Brenda wasn’t a tall person, so he had to hunch to make sure the umbrella protected her from the rain. That brought his face a little closer to the top of her head, where he got a whiff of her scent. And damn if she didn’t smell like tangerines—an aroma that always made him think of Christmas back in western New York. Mom had always put a tangerine in the toe of his stocking. Back in those days, tangerines were rare and wonderful. How interesting that the town’s Scrooge should smell like Christmas morning.
Aunt Annie’s Kitchen was crowded, even on a rainy midweek night. And since it was November, the crowd was mostly locals, many of whom stared at Brenda as t
hey crossed the dining room.
Once they were seated, Jim took a moment to study his adversary. Brenda had a fragile quality about her that had nothing to do with bone structure. The impression came from the way her gaze flitted around the room like a hummingbird in flight, never landing on anything for very long and never really making eye contact.
So he wasn’t surprised when she picked up her menu and hid behind it until Annie came over to take their orders.
“Hey Doc,” Annie said. “I heard Bonelle Jephson had to take Harper to the clinic. Is that baby all right?”
“He’s got a bad cold, but I gave Bonelle some medicine to help him breathe. I see she’s not working tonight.”
Annie shook her head. “No, sir. I told her to stay home. Trevor has to be over to the mainland every night until nine o’clock. He’s got a holiday job at the Value Mart, and her babysitter has come down with whatever’s going around. Harper and Doni need their momma tonight.”

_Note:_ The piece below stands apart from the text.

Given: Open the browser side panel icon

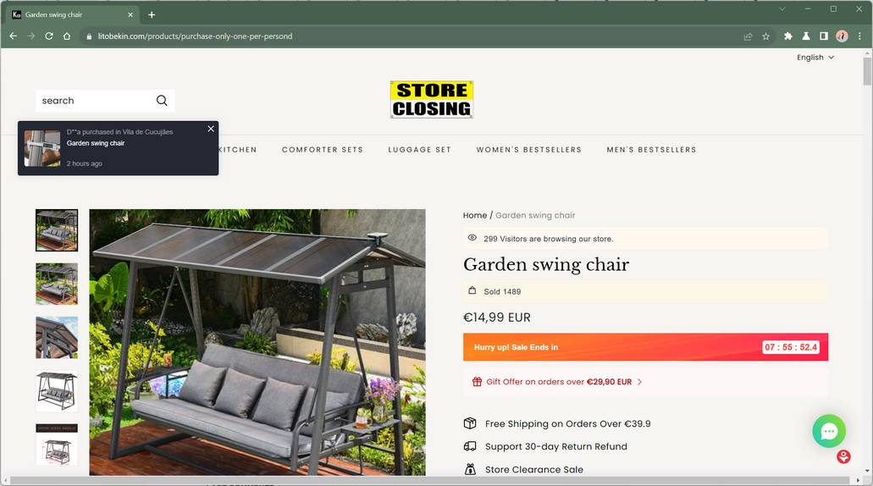Looking at the screenshot, I should pyautogui.click(x=823, y=36).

“Annie, you have a heart of gold.”
Annie laughed and then turned toward Brenda. “Hey Miz Brenda, what can I get you tonight?”
“I’ll have pork chops and some okra and tomatoes on the side.”
Jim handed his menu off and said, “I’ll have the same thing.”
“I’ll have sweet tea and hush puppies on the table in a minute,” Annie said, turning away.
“So Doni’s mother works for Annie?” Brenda asked. “I don’t think I’ve seen her here before.”
“She just started a few weeks ago. She had to take the job in order to make ends meet this year because Harlan Cantrell called it quits on shrimping and Trevor, Bonelle’s husband, worked on Harlan’s boat. There are several families who are suddenly in need because of that. Annie has a soft spot for shrimpers’ wives. She used to be one awhile back before she opened her chophouse.”
“You see a lot of shrimpers’ kids at the clinic?”
“Yes, I do. And I see a lot of people who only have seasonal jobs. The clinic is an important part of the island’s safety net.”